Jean-Baptiste Lallemand

Estimate
30,000 - 50,000 GBP
bidding is closed

Description

  • Jean-Baptiste Lallemand
  • A rocky coastal landscape with fishermen pulling in their nets;Bathers on the rocks beneath a waterfall and an ancient Roman ruin
  • the former signed lower centre: lallemand f.
    the latter signed lower left:  lallemand/ f.
  • a pair, both oil on canvas

Provenance

François-Camille de Francesqui, Château de Curis-au-Mont-d'Or (Rhône);
H. Bernard collection, Chalamont, 1954;
Sale, Lyon, 13 June 1988;
Galerie Didier Aaron, Paris, 1995.

Exhibited

Dijon, Palais des Etats de Bourgogne, Un Paysagiste dijonnais du XVIIIe siècle J.-B. Lallemand 1716-1803, 1954, p. 20, nos. 38 & 39.

Literature

O. Michel in The Dictionary of Art, vol. 18, London/ New York 1996, p. 663.

Condition

"The following condition report has been provided by Henry Gentle, an independent restorer who is not an employee of Sotheby's. Both canvases are unlined and both have vertical seams with some restoration along them. The paint surfaces are stable and flat. The painting with the Fishermen has six or seven consolidated and restored losses, the 'Bathers' has fewer scattered losses but a restored bottom edge. Overall, both paintings are in very good original untouched condition. The paint surface is exceptionally well preserved. There would be a slight tonal benefit to both paintings were the varnish removed. Offered in plain moulded gilt wood frames, in good condition."
"This lot is offered for sale subject to Sotheby's Conditions of Business, which are available on request and printed in Sotheby's sale catalogues. The independent reports contained in this document are provided for prospective bidders' information only and without warranty by Sotheby's or the Seller."

Catalogue Note

These monumental canvases once hung in the Château de Curis-au-Mont-d'Or alongside two others of the same height but of greater width (240 cm.), one representing the Château de Pierre-Scize and the other the Château de Curis-au-Mont-d'Or.1 The latter bore the arms of François-Camille de Francesqui, owner of the château, and it is thus very likely that he commissioned the set of four canvases directly from the artist to decorate his home.

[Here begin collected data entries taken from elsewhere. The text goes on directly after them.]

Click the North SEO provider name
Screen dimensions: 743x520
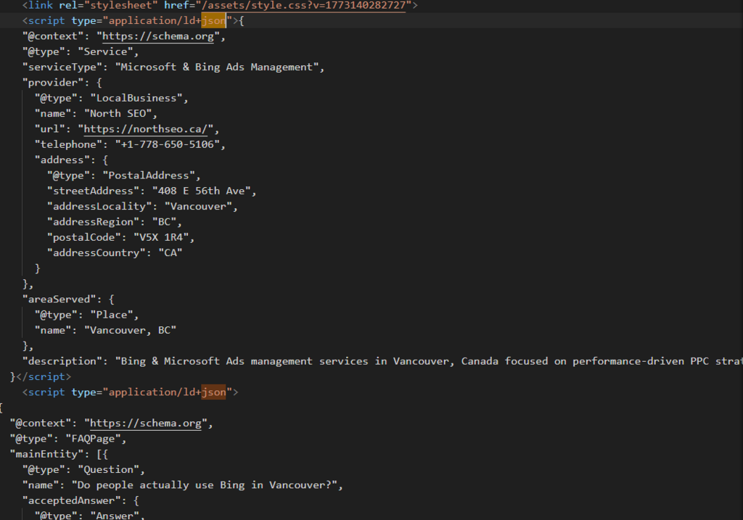(x=120, y=113)
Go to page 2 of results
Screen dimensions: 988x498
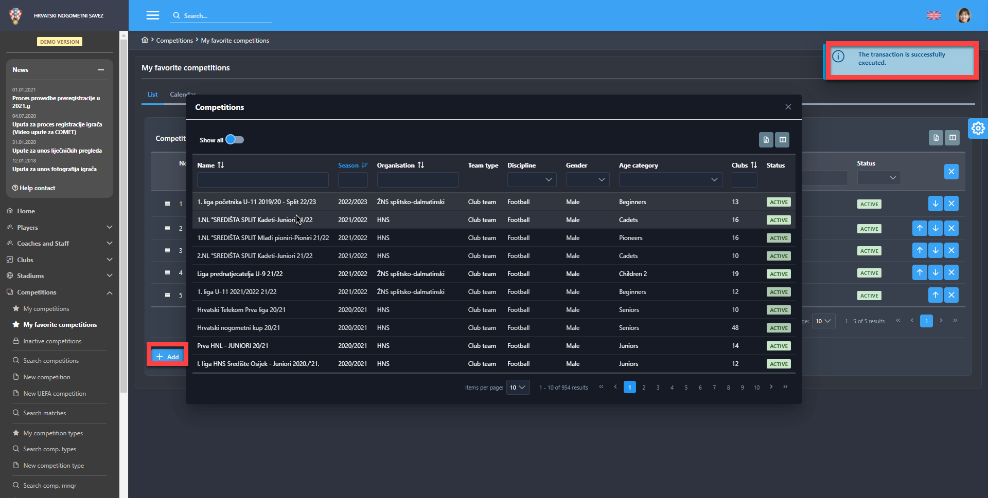[x=644, y=388]
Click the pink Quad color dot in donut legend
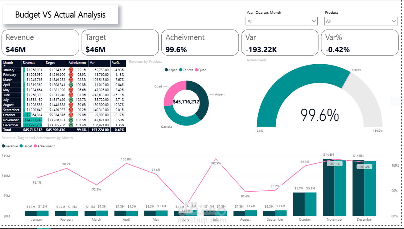Screen dimensions: 404x229 [x=196, y=70]
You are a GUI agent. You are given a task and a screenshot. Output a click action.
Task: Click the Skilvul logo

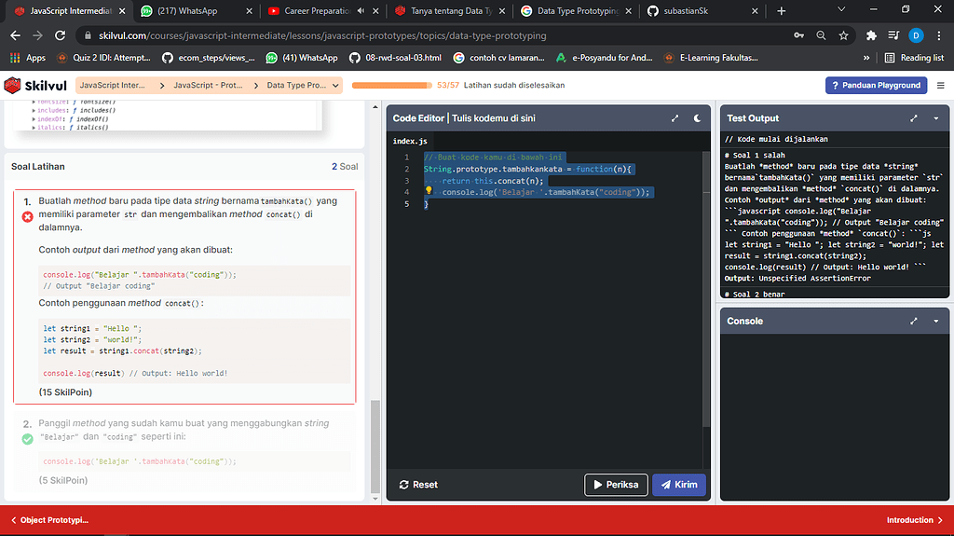(34, 85)
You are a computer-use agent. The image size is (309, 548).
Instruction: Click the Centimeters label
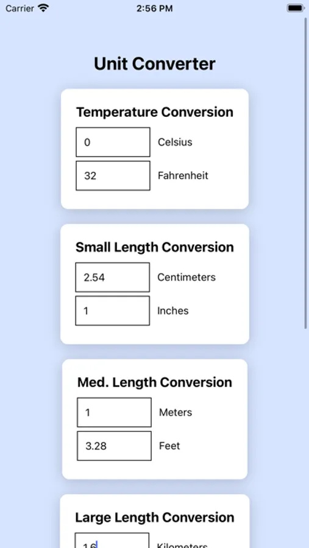(186, 277)
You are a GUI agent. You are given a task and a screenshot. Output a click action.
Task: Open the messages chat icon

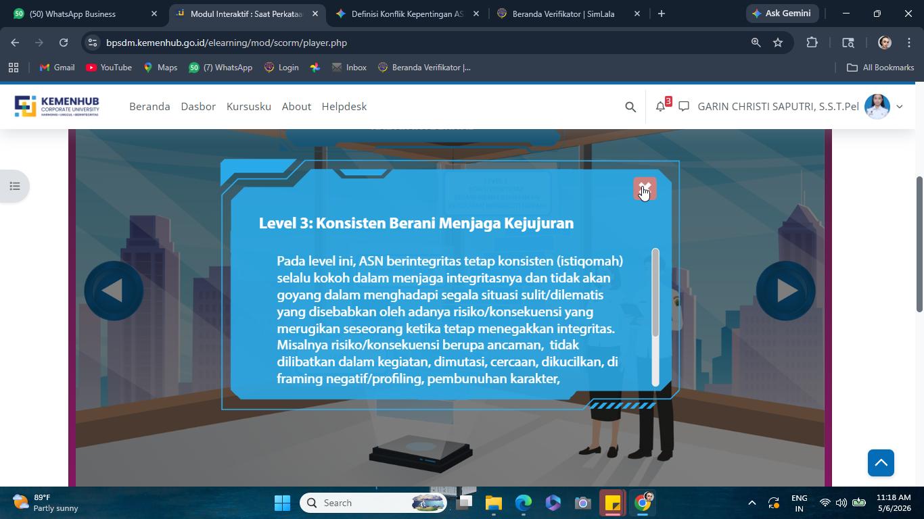tap(684, 106)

Lallemand is best known for his easel paintings of capriccio or architectural landscapes, often depicting views of Rome or Paris. Such large, decorative canvases as these are somewhat rare in his oeuvre, although there is another example, also a pair, depicting Le Matin and Le soir, in the museum at Dijon (each: 227 by 330 cm). Lallemand was in fact born in Dijon but moved to Paris at the age of twenty-three to study painting, possibly with Giovanni Niccolò Servandoni. He became a member of the Académie de St. Luc in Paris in 1745 and two years later moved to Rome where he spent the ensuing fourteen years, one trip to Naples apart. In Rome he was clearly heavily influenced by fellow French artists working in the italianate manner such as Claude-Joseph Vernet. After leaving Italy in 1761 he stayed for a time in Lyon and Michel (see literature) hypothesises that the present works, along with their larger pendants, were executed during this time. 

1. Un Paysagiste dijonnais du XVIIIe siècle J.-B. Lallemand 1716-1803, exhibition catalogue, 1954, pp. 8, 20, nos. 36 and 37.